>>>

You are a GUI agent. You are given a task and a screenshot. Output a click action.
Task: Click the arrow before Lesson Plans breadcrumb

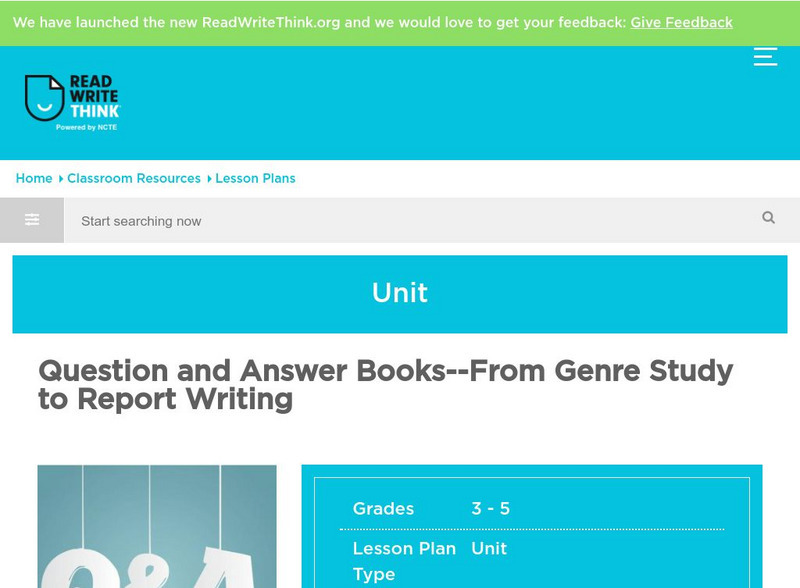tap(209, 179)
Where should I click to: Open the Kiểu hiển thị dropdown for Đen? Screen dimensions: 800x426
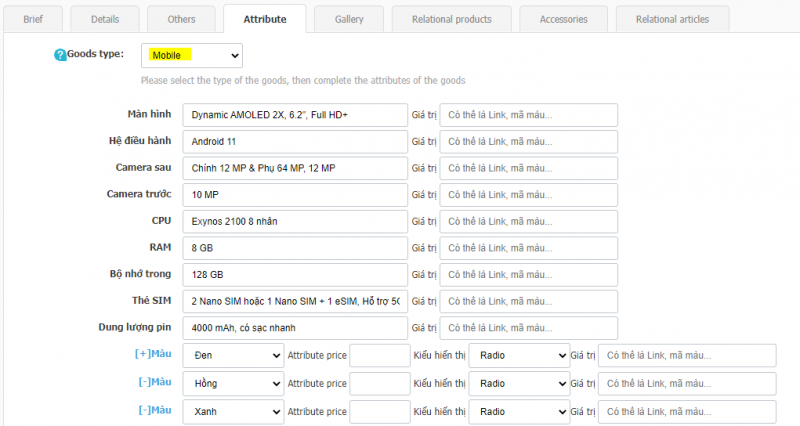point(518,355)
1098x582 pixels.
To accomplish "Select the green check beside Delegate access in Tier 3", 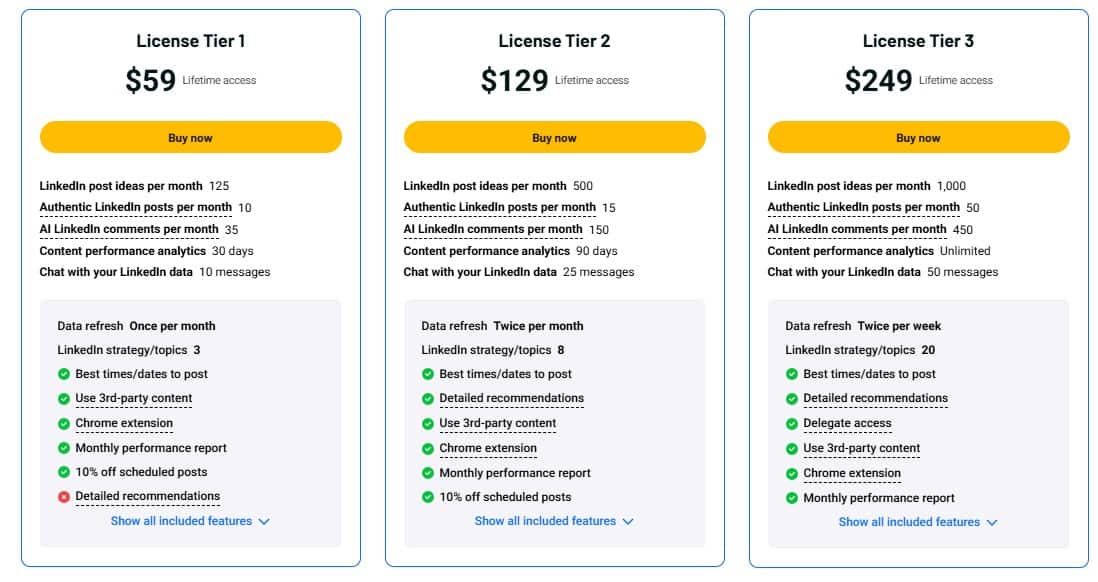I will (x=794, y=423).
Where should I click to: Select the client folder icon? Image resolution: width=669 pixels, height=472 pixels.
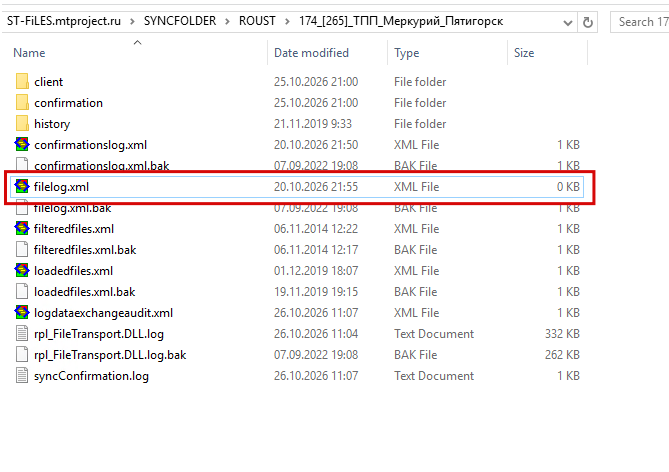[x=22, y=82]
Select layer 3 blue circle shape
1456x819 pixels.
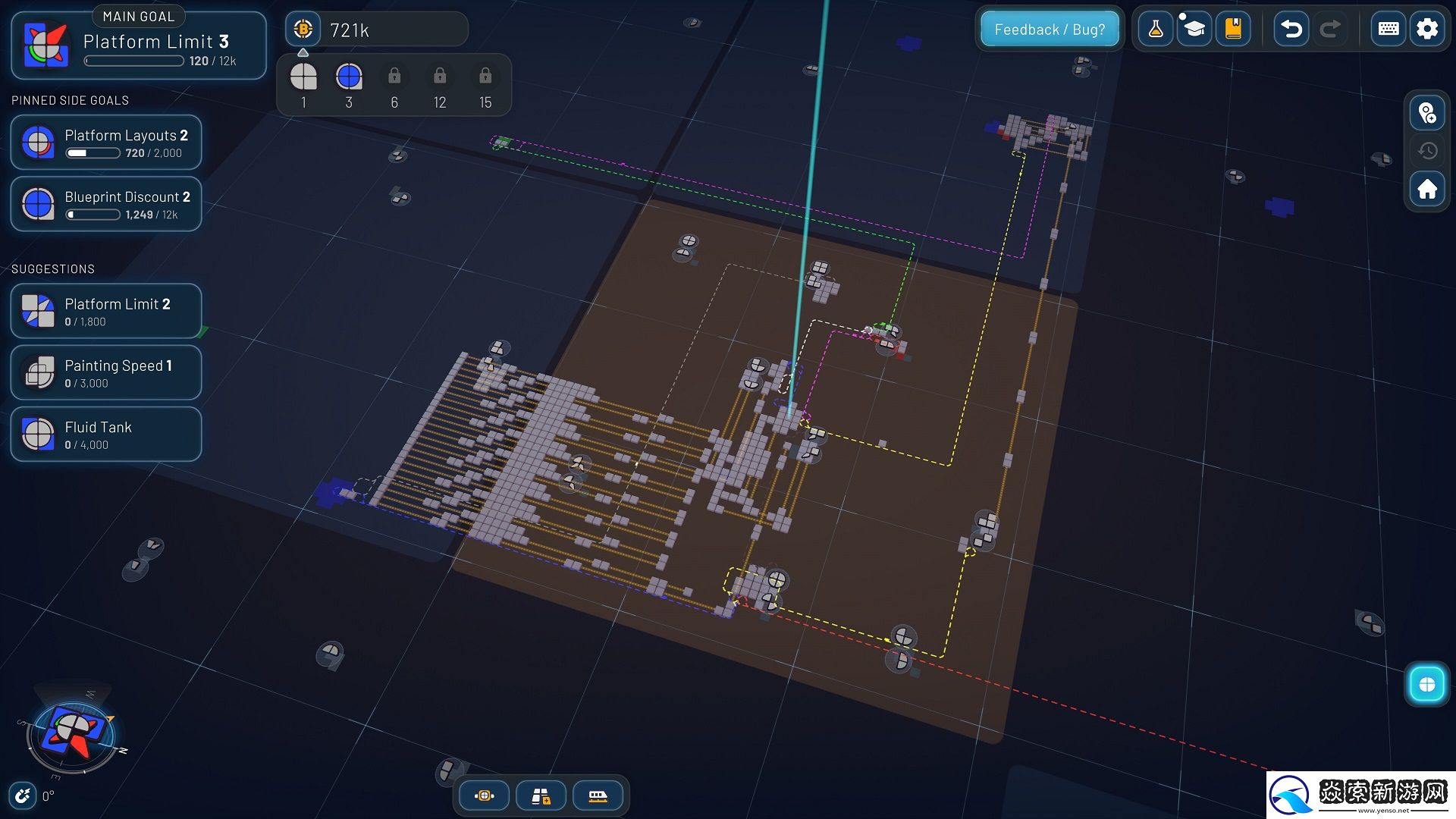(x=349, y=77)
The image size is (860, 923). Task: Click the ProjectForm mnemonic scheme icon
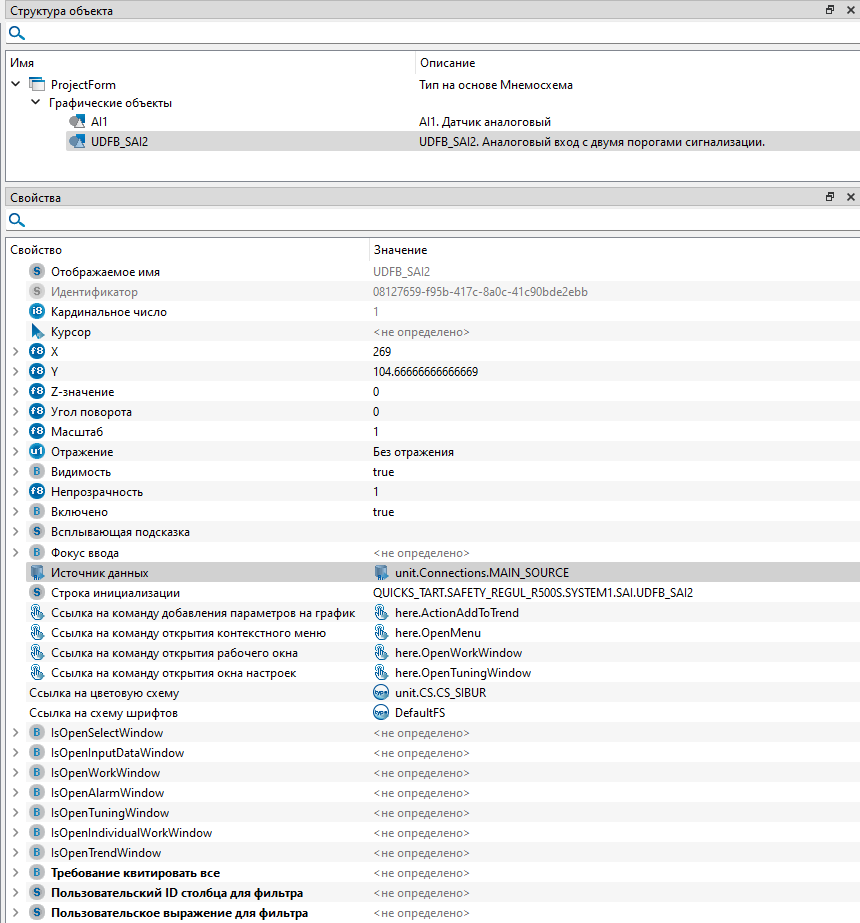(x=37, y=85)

<<<
>>>

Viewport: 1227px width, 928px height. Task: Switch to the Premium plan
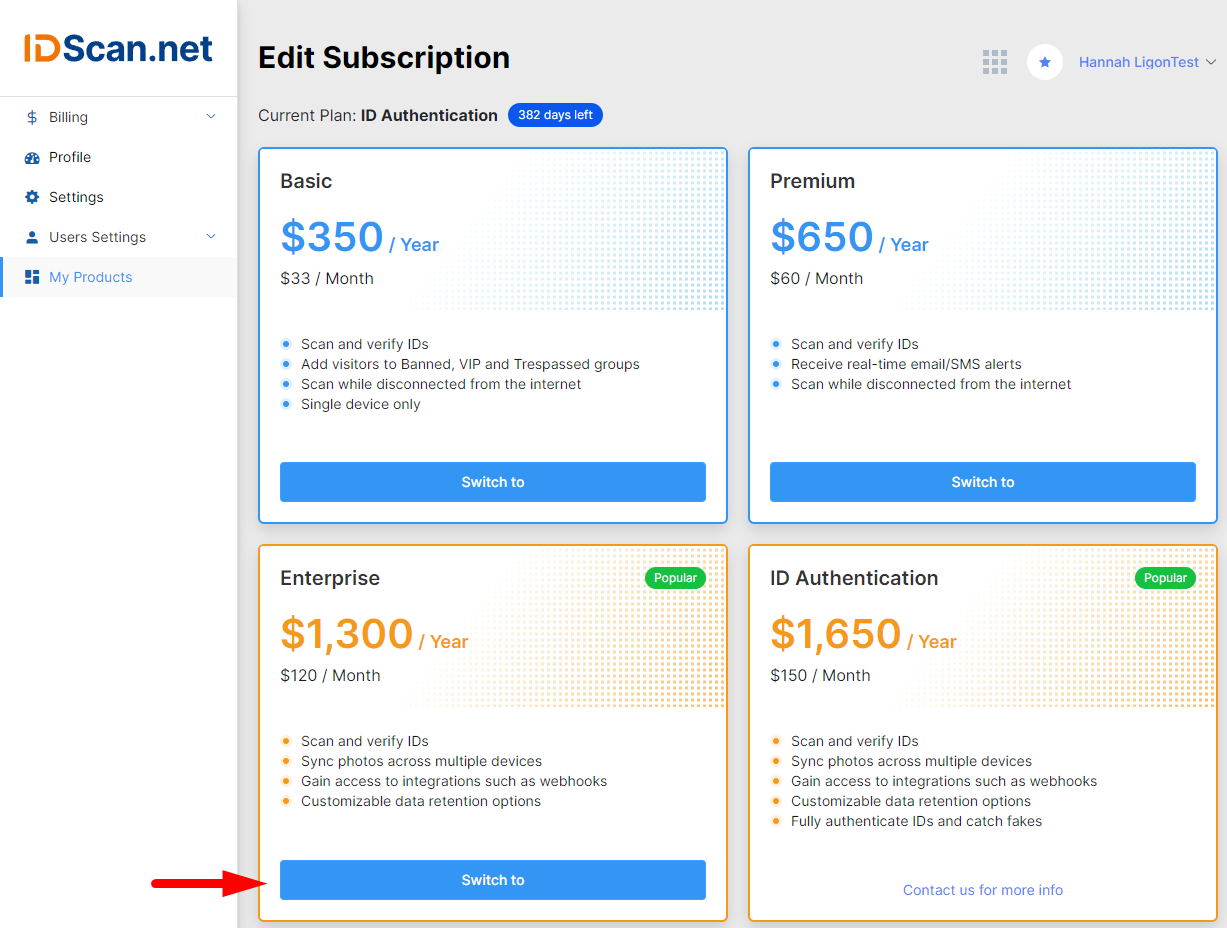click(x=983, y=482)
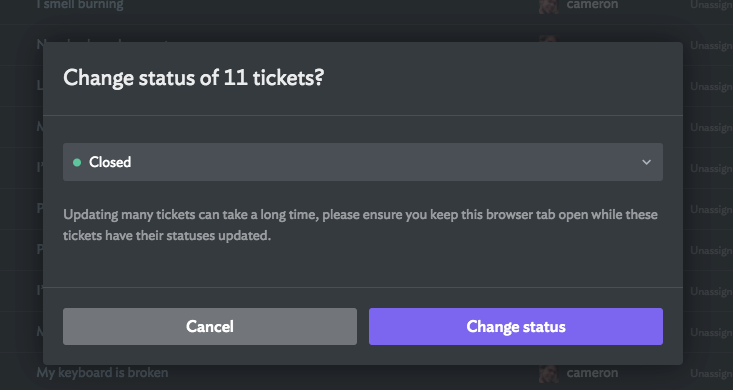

<<<
>>>

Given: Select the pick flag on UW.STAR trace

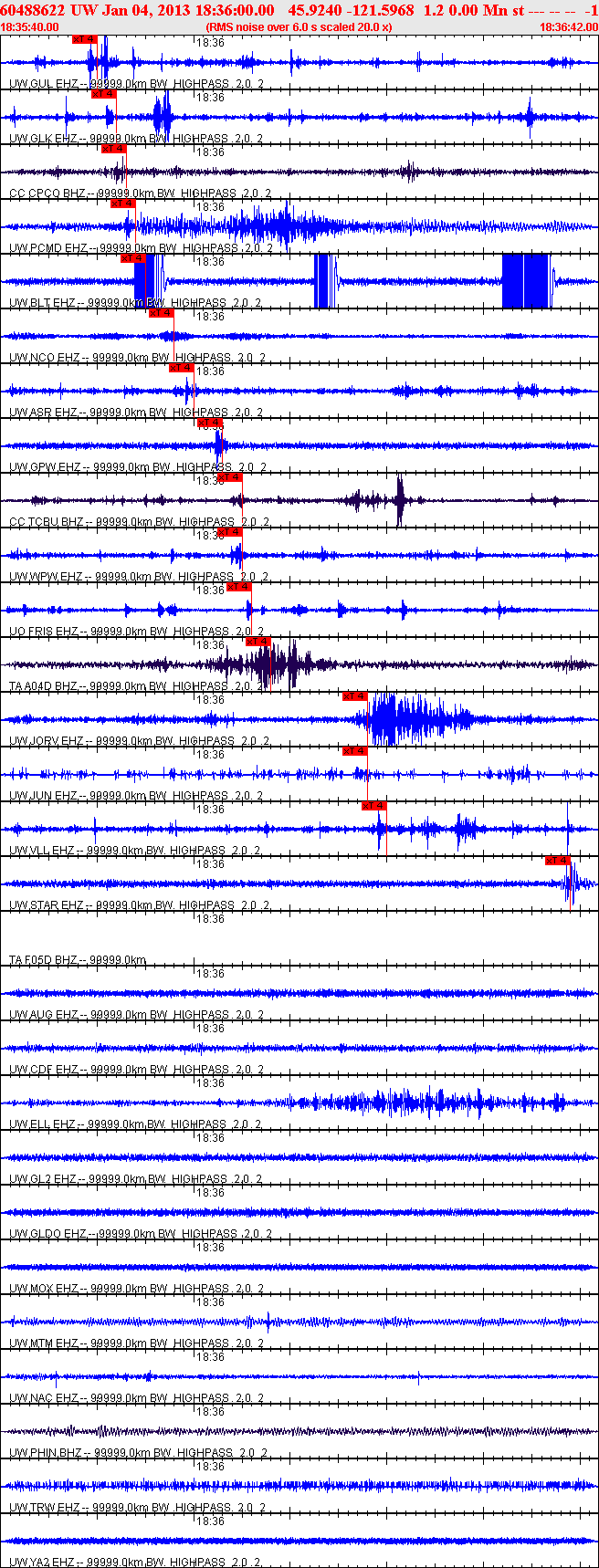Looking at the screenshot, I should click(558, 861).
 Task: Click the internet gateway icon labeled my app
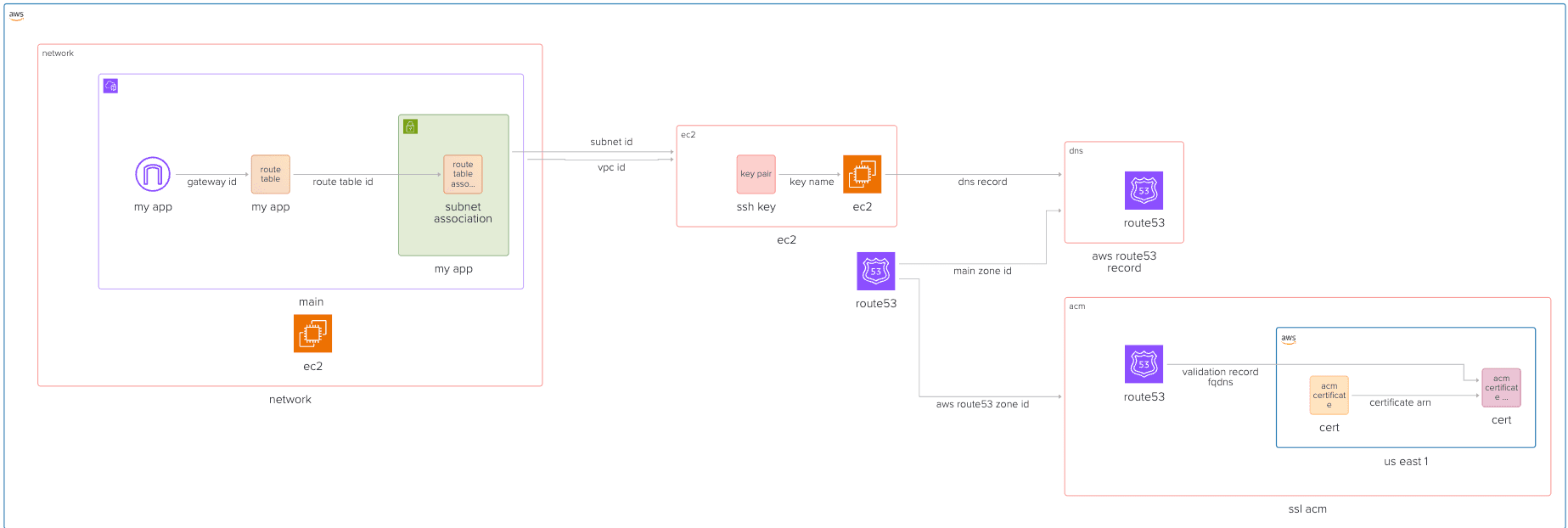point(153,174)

<<<

**Exercise instructions:** Transcribe every row from the line containing "Select layer 3 blue circle shape" down to the line containing "(x=37, y=85)", including both of those lines. Omit the pictures from your copy.

**Response:**
Select layer 3 blue circle shape
1456x819 pixels.
(x=349, y=77)
The image size is (860, 923). Task: Click the ProjectForm mnemonic scheme icon
(x=37, y=85)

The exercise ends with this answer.